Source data
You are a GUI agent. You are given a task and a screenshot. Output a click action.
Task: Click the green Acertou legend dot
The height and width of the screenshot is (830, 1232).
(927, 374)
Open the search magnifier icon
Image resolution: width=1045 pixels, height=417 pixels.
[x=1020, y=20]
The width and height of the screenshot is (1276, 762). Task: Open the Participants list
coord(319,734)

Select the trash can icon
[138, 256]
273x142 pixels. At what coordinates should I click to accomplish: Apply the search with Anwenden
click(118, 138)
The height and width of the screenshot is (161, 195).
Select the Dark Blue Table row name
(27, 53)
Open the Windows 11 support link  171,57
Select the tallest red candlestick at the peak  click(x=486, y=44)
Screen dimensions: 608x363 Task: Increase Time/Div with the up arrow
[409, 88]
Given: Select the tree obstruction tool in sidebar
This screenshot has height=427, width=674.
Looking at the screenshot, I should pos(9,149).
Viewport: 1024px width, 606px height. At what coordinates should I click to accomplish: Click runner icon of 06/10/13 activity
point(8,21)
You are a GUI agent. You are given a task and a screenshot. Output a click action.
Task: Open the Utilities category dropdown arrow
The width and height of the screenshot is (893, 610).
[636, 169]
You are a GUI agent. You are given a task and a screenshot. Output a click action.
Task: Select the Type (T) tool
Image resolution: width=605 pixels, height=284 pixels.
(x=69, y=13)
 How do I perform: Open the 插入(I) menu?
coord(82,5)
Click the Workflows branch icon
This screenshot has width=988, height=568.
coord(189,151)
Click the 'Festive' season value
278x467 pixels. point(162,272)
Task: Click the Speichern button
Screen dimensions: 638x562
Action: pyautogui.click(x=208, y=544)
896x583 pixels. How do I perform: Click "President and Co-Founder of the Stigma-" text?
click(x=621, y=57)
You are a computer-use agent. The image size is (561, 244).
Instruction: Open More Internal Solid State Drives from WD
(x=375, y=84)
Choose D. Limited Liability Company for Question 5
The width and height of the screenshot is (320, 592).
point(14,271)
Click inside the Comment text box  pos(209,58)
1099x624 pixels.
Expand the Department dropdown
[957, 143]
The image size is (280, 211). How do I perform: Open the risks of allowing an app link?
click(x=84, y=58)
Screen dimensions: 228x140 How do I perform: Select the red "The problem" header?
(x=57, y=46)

= Goal of the exercise =
Give every line of the material above as a JSON list of strings, one string per line, leaving out blank lines.

= Answer to this exercise =
[
  "You are a GUI agent. You are given a task and a screenshot. Output a click action.",
  "Task: Click the green Acertou legend dot",
  "The height and width of the screenshot is (830, 1232).",
  "(927, 374)",
  "Open the search magnifier icon",
  "Image resolution: width=1045 pixels, height=417 pixels.",
  "[x=1020, y=20]",
  "The width and height of the screenshot is (1276, 762). Task: Open the Participants list",
  "coord(319,734)",
  "Select the trash can icon",
  "[138, 256]",
  "273x142 pixels. At what coordinates should I click to accomplish: Apply the search with Anwenden",
  "click(118, 138)",
  "The height and width of the screenshot is (161, 195).",
  "Select the Dark Blue Table row name",
  "(27, 53)",
  "Open the Windows 11 support link  171,57",
  "Select the tallest red candlestick at the peak  click(x=486, y=44)",
  "Screen dimensions: 608x363 Task: Increase Time/Div with the up arrow",
  "[409, 88]",
  "Given: Select the tree obstruction tool in sidebar",
  "This screenshot has height=427, width=674.",
  "Looking at the screenshot, I should pos(9,149).",
  "Viewport: 1024px width, 606px height. At what coordinates should I click to accomplish: Click runner icon of 06/10/13 activity",
  "point(8,21)",
  "You are a GUI agent. You are given a task and a screenshot. Output a click action.",
  "Task: Open the Utilities category dropdown arrow",
  "The width and height of the screenshot is (893, 610).",
  "[636, 169]",
  "You are a GUI agent. You are given a task and a screenshot. Output a click action.",
  "Task: Select the Type (T) tool",
  "Image resolution: width=605 pixels, height=284 pixels.",
  "(x=69, y=13)",
  " How do I perform: Open the 插入(I) menu?",
  "coord(82,5)",
  "Click the Workflows branch icon",
  "This screenshot has width=988, height=568.",
  "coord(189,151)",
  "Click the 'Festive' season value",
  "278x467 pixels. point(162,272)",
  "Task: Click the Speichern button",
  "Screen dimensions: 638x562",
  "Action: pyautogui.click(x=208, y=544)",
  "896x583 pixels. How do I perform: Click \"President and Co-Founder of the Stigma-\" text?",
  "click(x=621, y=57)",
  "You are a computer-use agent. The image size is (561, 244).",
  "Instruction: Open More Internal Solid State Drives from WD",
  "(x=375, y=84)",
  "Choose D. Limited Liability Company for Question 5",
  "The width and height of the screenshot is (320, 592).",
  "point(14,271)",
  "Click inside the Comment text box  pos(209,58)",
  "1099x624 pixels.",
  "Expand the Department dropdown",
  "[957, 143]",
  "The image size is (280, 211). How do I perform: Open the risks of allowing an app link?",
  "click(x=84, y=58)",
  "Screen dimensions: 228x140 How do I perform: Select the red \"The problem\" header?",
  "(x=57, y=46)"
]